(I would like to add that this review is completely katie71483‘s fault. I would probably still be living in blissful ignorance, completely unaware of several scientific facts about moth genitalia that I had to hastily google while reading the book, without Katie.)
Morning Glory Milking Farm was one of the most surprisingly gentle and sweet romances I read last year, so when I found out that the next book in the series was out and it featured a mothman, my favorite cryptid ever? Of course I dropped everything and read it in one night. While I don’t think it’s quite as good as its predecessor, it’s still a fun monster romance with an adorkable hero and a heroine who’s learning to love again, and it can easily be read as a standalone.
Grace starts the book in a bit of trouble. She loves her job working as an event planner at a family-run farm and loves the accepting community of Cambric Creek, but she’s desperate for some action. When one of her coworkers starts looking much too appealing, she makes the good decision to head home and take care of herself… except she doesn’t stop when she realizes that someone is watching her. When he comes to apologize, Grace realizes her watcher is an adorably awkward mothman scientist who’s recently arrived in the town. While she isn’t looking for a relationship after the disaster of her marriage, she can’t help but agree to a date in hopes of getting that itch scratched again. After all, Merrick’ll probably be leaving soon when his funding run outs, but as the days turn into weeks, Grace finds herself growing more and more attached to him. Will her first foray back into love leave her with another broken heart?
“He was soft and sweet, and it didn’t matter if he wasn’t going to be around for long. She liked him, and she wanted to be someone he would remember fondly.”
While it’s been three years since Grace left her abusive marriage, the thought of a relationship is enough to unsettle her. That doesn’t stop her from having needs, though, or from making potentially reckless decisions due to those needs. So she’s mainly just looking for a hook-up once she learns the identity of the mysterious stranger who knocked her socks off, but Merrick’s so shy and nervous that she can’t say no when he asks for a date. Queue several dates and Grace’s slow realization that maybe dating isn’t so bad… or maybe it’s Merrick who makes all the difference. I love how unapologetically horny Grace was, which was especially hilarious as Grace just wanted to hook up again while Merrick was trying to figure out how to date her properly.

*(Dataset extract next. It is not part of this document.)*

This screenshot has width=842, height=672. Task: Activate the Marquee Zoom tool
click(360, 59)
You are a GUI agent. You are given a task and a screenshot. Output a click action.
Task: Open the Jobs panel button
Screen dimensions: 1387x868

Merrick is dealing with his own issues. After years of working in human-centric spaces, where making do without an appropriate-fitting lab coat was normal, he’s somewhere between amazed and cynical about how well all the species live together in Cambric Creek. He’s used to being ignored and left out by humans, so Grace’s attention makes him nervous. But get him talking about pollinators and monoculture planting? He turns into a scarily competent know-it-all, which was equally as endearing to me as his adorkable shyness. Luckily, Grace appreciated that, too! I’d just like to add that this is basically everything I expected and wanted out of a mothman protagonist, by the way: moth wings, red eyes, and shyness.
“He’s adorable and awkward, and if books and movies have taught us nothing else, it’s always the cute nerdy guy who loves to eat *****.”
As you’d expect, getting it on with an insect dude is very different. There were some definite “NO” moments from me (I don’t care what his tongue can do, it still squicks me out) and I had to stop at least once to google what “velutinous” means. Some of it wasn’t that surprising for me (look, after Strange Love, I’m not going to find most equipment strange) and bits of it were actually quite sweet. One of the things I love about this series is how the heroines easily (and without fanfare) accept the guys for who they are. They each learn to adapt to the other, whether that’s dealing with a mostly nocturnal lifestyle or wearing pants.
As for cons, the book is solely from Grace’s POV and focuses a lot on her, sometimes to the detriment of their relationship. It’s a lot about her journey learning to love again, along with a lot of random mental detours (why was there so much about the orc family that moved out!?) and confusing time skips back and forth, something I disliked in the minotaur book as well. There also was a lot about the werewolf brothers and the upcoming mayoral election, all of which felt like it was shoehorned in for sequelbait. I also wished Grace had better friends. A lot of them were work friends, like her dryad friend Caleia who bordered on overly pushy at times to me.
Overall, while it doesn’t hit it out of the park like the first one, this book left me with warm fuzzy (or perhaps velutinous) feelings. I’ll definitely be picking up the next one in the series!